I'm working with suffix trees. As far as I can tell, I have Ukkonen's algorithm running correctly to build a generalised suffix tree from an arbitrary number of strings. I'm now trying to implement a find_longest_common_substring()
method to do exactly that. For this to work, I understand that I need to find the deepest shared edge (with depth in terms of characters, rather than edges) between all strings in the tree, and I've been struggling for a few days to get the traversal right.
Right now I have the following in C++. I'll spare you all my code, but for context, I'm keeping the edges of each node in an unordered_map called outgoing_edges
, and each edge has a vector of ints recorded_strings
containing integers identifying the added strings. The child
field of an edge is the node it is going to, and l
and r
identify its left and rightmost indices, respectively. Finally, current_string_number
is the current number of strings in the tree.

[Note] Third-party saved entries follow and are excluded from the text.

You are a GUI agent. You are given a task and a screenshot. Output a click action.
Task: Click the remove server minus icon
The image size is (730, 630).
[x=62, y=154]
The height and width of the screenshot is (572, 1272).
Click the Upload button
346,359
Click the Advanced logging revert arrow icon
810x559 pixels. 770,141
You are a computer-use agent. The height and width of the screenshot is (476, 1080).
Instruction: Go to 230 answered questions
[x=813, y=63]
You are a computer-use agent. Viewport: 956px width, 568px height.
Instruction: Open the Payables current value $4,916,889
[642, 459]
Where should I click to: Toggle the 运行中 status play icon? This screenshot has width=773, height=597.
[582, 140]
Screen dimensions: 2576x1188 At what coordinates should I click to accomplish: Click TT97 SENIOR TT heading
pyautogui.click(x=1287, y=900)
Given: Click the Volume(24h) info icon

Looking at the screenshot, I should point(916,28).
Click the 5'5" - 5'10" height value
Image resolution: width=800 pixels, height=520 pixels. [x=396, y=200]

SuffixTree::Edge * SuffixTree::find_deepest_shared_edge(SuffixTree::Node * start, int current_length, int &longest) {
Edge * deepest_shared_edge = new Edge;
auto it = start->outgoing_edges.begin();
while (it != start->outgoing_edges.end()) {
if (it->second->recorded_strings.size() == current_string_number + 1) {
int edge_length = it->second->r - it->second->l + 1;
int path_length = current_length + edge_length;
find_deepest_shared_edge(it->second->child, path_length, longest);
if (path_length > longest) {
longest = path_length;
deepest_shared_edge = it->second;
}
}
it++;
}
return deepest_shared_edge;
}
When trying to debug, as best I can tell, the traversal runs mostly fine, and correctly records the path length and sets longest. However, for reasons I don't quite understand, in the innermost conditional, deepest_shared_edge
sometimes seems to get updated to a mistaken edge. I suspect I maybe don't quite understand how it->second
is updated throughout the recursion. Yet I'm not quite sure how to go about fixing this.
I'm aware of this similar question, but the approach seems sufficiently different that I'm not quite sure how it applies here.
I'm mainly during this for fun and learning, so I don't necessarily need working code to replace the above - pseudocode or just any explanation of where I'm confused would be just as well.